Love them, hate them, evoke the strong opinions of the Coen Brothers’ fictional character Jeff “The Dude” Lebowski all you want, but Glen Frey and The Eagles turned millions of music fans from all around the world into country music listeners through the evocative power of simple, universal sentiments bathed in twangy tones, however filed off the edges may have been, or however commercially successful the pursuit ultimately was.
Founding member, guitarist, singer, and songwriter for the Eagles Glenn Frey passed away on Monday, January 18th in New York City, leaving a music world reeling after a stretch in 2016 that has already claimed numerous titans of popular music. Complications from Rheumatoid Arthritis, Acute Ulcerative Colitis, and Pneumonia had recently forced The Eagles to postpone their appearance at the Kennedy Center Honors where the band was set to be recognized, but few knew the degree of health issues Glenn Frey was suffering from. He was 67-years-old.
If you want to know just how influenced The Eagles were by country music, you don’t have to go any further than Eagles drummer Don Henley’s recent solo album Cass County. What first appeared as a potential move by the aging rocker to find support for a dwindling career by moving in the direction of country like so many pop and rock performers, it turned out to be one of 2015’s best offerings, and one of the most authentically country. The singer and songwriter remembered Glenn Frey in a poignant letter posted shortly after his passing.
“He was like a brother to me; we were family, and like most families, there was some dysfunction. But, the bond we forged 45 years ago was never broken, even during the 14 years that the Eagles were dissolved. We were two young men who made the pilgrimage to Los Angeles with the same dream: to make our mark in the music industry — and with perseverance, a deep love of music, our alliance with other great musicians and our manager, Irving Azoff, we built something that has lasted longer than anyone could have dreamed.
But, Glenn was the one who started it all. He was the spark plug, the man with the plan. He had an encyclopedic knowledge of popular music and a work ethic that wouldn’t quit. He was funny, bullheaded, mercurial, generous, deeply talented and driven. He loved is wife and kids more than anything. We are all in a state of shock, disbelief and profound sorrow. We brought our two-year ‘History of the Eagles Tour’ to a triumphant close at the end of July and now he is gone. I’m not sure I believe in fate, but I know that crossing paths with Glenn Lewis Frey in 1970 changed my life forever, and it eventually had an impact on the lives of millions of other people all over the planet. It will be very strange going forward in a world without him in it. But, I will be grateful, every day, that he was in my life. Rest in peace, my brother. You did what you set out to do, and then some.”
As polarizing as The Eagles have been to country fans, and music fans in general over the years—including some who saw the band as the bastardization of everything great about country music—Glenn Frey was the band’s most polarizing figure of all. His rapaciousness for dealing with the business affairs of the band, especially with past members like guitarist Don Felder, gave him the reputation of a “money first, then music” musician. But what Glenn possessed was the ability to take music that meant something to millions of people, and make sure they heard it, turning the Eagles into arguably the most successful and important band in the history of American music.
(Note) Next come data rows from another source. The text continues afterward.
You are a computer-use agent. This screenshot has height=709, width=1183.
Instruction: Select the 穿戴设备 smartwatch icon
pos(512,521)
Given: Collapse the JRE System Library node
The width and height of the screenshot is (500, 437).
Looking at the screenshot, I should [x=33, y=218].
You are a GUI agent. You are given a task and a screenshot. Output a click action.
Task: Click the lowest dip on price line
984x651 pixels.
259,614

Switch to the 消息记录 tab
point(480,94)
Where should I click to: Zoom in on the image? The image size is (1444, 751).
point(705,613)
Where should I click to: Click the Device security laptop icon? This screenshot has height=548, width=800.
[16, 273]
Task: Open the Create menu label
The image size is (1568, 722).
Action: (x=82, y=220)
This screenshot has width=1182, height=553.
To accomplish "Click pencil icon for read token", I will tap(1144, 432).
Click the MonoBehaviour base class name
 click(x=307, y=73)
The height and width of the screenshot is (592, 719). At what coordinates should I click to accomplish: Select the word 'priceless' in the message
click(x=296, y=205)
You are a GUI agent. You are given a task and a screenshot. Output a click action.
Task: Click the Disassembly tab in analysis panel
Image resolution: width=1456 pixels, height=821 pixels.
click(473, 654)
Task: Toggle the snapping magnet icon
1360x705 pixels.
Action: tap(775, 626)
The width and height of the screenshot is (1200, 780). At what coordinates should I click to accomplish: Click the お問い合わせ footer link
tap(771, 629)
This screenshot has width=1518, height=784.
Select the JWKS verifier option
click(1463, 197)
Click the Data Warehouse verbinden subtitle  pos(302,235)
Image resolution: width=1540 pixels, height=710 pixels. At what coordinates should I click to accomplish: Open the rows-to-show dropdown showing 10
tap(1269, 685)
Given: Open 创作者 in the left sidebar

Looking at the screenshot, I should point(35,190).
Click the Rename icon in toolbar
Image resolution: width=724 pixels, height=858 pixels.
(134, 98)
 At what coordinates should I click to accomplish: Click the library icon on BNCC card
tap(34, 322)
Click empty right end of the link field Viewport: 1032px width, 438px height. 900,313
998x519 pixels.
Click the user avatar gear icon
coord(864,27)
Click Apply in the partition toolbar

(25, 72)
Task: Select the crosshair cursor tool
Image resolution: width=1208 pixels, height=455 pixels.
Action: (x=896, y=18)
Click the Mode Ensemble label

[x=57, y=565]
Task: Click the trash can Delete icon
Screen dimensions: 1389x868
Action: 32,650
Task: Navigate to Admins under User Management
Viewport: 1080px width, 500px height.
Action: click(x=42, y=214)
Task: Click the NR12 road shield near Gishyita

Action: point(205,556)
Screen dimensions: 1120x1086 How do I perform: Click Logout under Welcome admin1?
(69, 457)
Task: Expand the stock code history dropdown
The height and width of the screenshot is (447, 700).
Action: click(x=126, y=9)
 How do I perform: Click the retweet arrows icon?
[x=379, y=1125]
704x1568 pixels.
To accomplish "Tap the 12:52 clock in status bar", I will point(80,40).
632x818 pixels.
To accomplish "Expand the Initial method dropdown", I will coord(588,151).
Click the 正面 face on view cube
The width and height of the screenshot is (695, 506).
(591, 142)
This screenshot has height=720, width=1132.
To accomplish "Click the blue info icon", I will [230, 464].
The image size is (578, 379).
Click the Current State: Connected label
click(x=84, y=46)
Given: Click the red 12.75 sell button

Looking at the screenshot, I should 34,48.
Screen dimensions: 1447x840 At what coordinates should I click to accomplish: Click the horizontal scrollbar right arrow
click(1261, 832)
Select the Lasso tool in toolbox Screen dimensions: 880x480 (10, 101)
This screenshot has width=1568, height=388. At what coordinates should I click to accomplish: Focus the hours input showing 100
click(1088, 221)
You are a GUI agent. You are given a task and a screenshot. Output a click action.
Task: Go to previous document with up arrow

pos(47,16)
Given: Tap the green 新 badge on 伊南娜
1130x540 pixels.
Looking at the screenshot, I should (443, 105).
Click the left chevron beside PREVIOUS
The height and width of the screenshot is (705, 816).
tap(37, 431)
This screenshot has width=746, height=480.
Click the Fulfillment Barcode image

When Gram Parsons passed away in 1973, the movement to turn young baby boomer rock fans into rock solid country listeners was in limbo. To the flower power generation, country music was the music for the silent majority and the conservative mindset. Reports say that Gram scoffed at the Eagles as softer, fluffier version of what he’d tried to do with The Byrds, The Flying Burrito Brothers, and eventually as a solo artist. But it was the balance of musical passion and business acumen that allowed the Eagles to take mantle of making country music cool, and made it a reality.
How many millions of fans first heard a steel guitar or the twang indicative of a Telecaster from an Eagles song, or heard the old bluegrass tune “Midnight Flyer” on their album On The Border, and immediately went searching for something similar? And as the backing band for Linda Ronstadt during her early country days, the Eagles were right there when rock and country were becoming intertwined to make a hybrid sound that appealed to people’s historical perspectives on American music, and their modern sensibilities.
The Eagles were seminal to the onset of country music’s Outlaw movement of the mid 70’s. By making country music cool to listen to, it put country rockers like Waylon Jennings and Willie Nelson in a prime position to deliver the authenticity the American music public was yearning for. And when country music’s “Class of ’89” took the stage—represented by artists like Garth Brooks, Clint Black, and Alan Jackson—it paralleled a resurgence of interest in the music of the Eagles, who helped set the stage for the “young country” sound. It was during this era when the Eagles’ Their Greatest Hits (19711975) surpassed Michael Jackson’s Thriller as the best-selling American album of all time.
Appeal for the music of the Eagles crosses generations, and crosses genres. And without a figure like Glenn Frey, country music, and the influence of country in rock, arguably would have never risen to become the ultimate, definable sound of all American music.
Great music takes dreamers, but it also takes doers. Glenn Frey was both.